**WORK INSTRUCTIONS:**
Please carry on the case report on disseminated toxoplasmosis in an immunocompetent patient from the Peruvian Amazon, starting after its last sentence.

**PAGE EXCERPT:**
*** Block opens ***

On-line version ISSN 1678-9946

Rev. Inst. Med. trop. S. Paulo vol.52 no.2 São Paulo Mar./Apr. 2010

http://dx.doi.org/10.1590/S0036-46652010000200008 

CASE REPORT

 

Disseminated toxoplasmosis in an immunocompetent patient from Peruvian Amazon

 

Toxoplasmosis diseminada en un paciente inmunocompetente procedente de la Amazonía peruana

 

 

Juan NunuraI; Tania VásquezII; Sergio EndoII; Daniela SalazarII; Alejandrina RodriguezII; Sonia PereyraIII; Hilda SolisIV

IDirección General de Epidemiología, Ministerio de Salud, Av. Salaverry s/n, Lima 11, Perú
IISociedad Científica de San Fernando, Escuela de Medicina Humana, Universidad Nacional Mayor de San Marcos, Av. Grau 755, Lima 01, Perú. E-mails: tanny_82@hotmail.com, robarobado@hotmail.com, alexita21@hotmail.com, corina_rf20@hotmail.com
IIIInstituto Nacional de Salud del Niño, Departamento de Patología, Av. Brasil Nº 600, Lima 05, Perú. E-mail: spereyra_18@hotmail.com
IVInstituto de Medicina Tropical, Universidad Nacional Mayor de San Marcos, Lima, Perú. E-mail: hildamarias3@hotmail.com

Correspondence to

 

 


SUMMARY

We report a case of severe toxoplasmosis in an immunocompetent patient, characterized by pneumonia, retinochoroiditis, hepatitis and myositis. Diagnosis was confirmed by serology, T. gondii in thick blood smear and presence of bradyzoites in muscle biopsy. Treatment with pyrimethamine plus sulfadoxine was successful but visual acuity and hip extension were partially recovered. This is the first case report of severe toxoplasmosis in an immunocompetent patient from Peru.

*** Block closes ***

**RECORDED DATA:**

*** Block opens ***

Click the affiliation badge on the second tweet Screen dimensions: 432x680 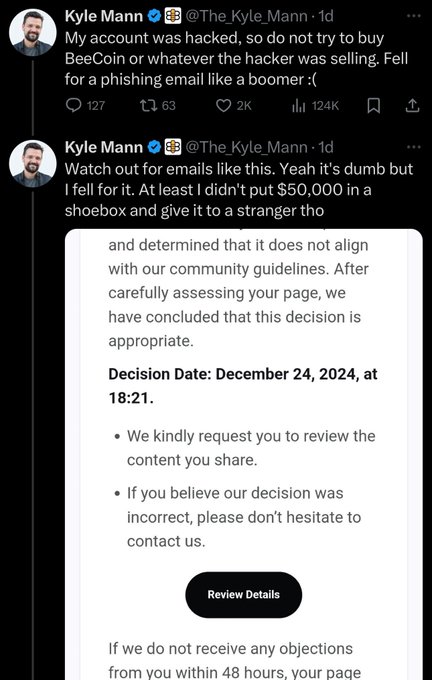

*** Block closes ***

**RESPONSE TO THE EXERCISE:**
Keywords: Disseminated toxoplasmosis; Immunocompetent; Peru.


RESUMEN

Reportamos un caso de toxoplasmosis severa en un paciente inmunocompetente caracterizado por neumonía, retinocoroiditis, hepatitis y miositis. El diagnóstico fue confirmado por serología, el hallazgo de T. gondii en gota gruesa y la presencia de bradizoitos en biopsia muscular. El tratamiento con pirimetamina mas sulfadoxina fue exitoso pero solo hubo una parcial recuperación de la agudeza visual y de la capacidad de extensión de la cadera. Este es el primer reporte de un caso de toxoplasmosis severa en el Perú.


 

 

INTRODUCTION

Toxoplasmosis has decreased in the last decades due to a greater control of its transmission patterns37. However, it is still common in tropical regions like the Amazon. In India, 2% of the population is seropositive, whereas in Brazil seroprevalence ranges from 65.8% to 75%. By the 1980s, 84% of the people in the Peruvian Amazon were seropositive2,16,26,28.

T. gondii infection varies according to the patient's immune status. It is mostly asymptomatic among inmunocompetent patients. Clinical manifestations such as pneumonia myocarditis, hepatitis and encephalitis are rarely reported. On the contrary, life threatening encephalitis, pneumonitis and multiorgan involvement is frequently developed in immunocompromised patients5,8,28.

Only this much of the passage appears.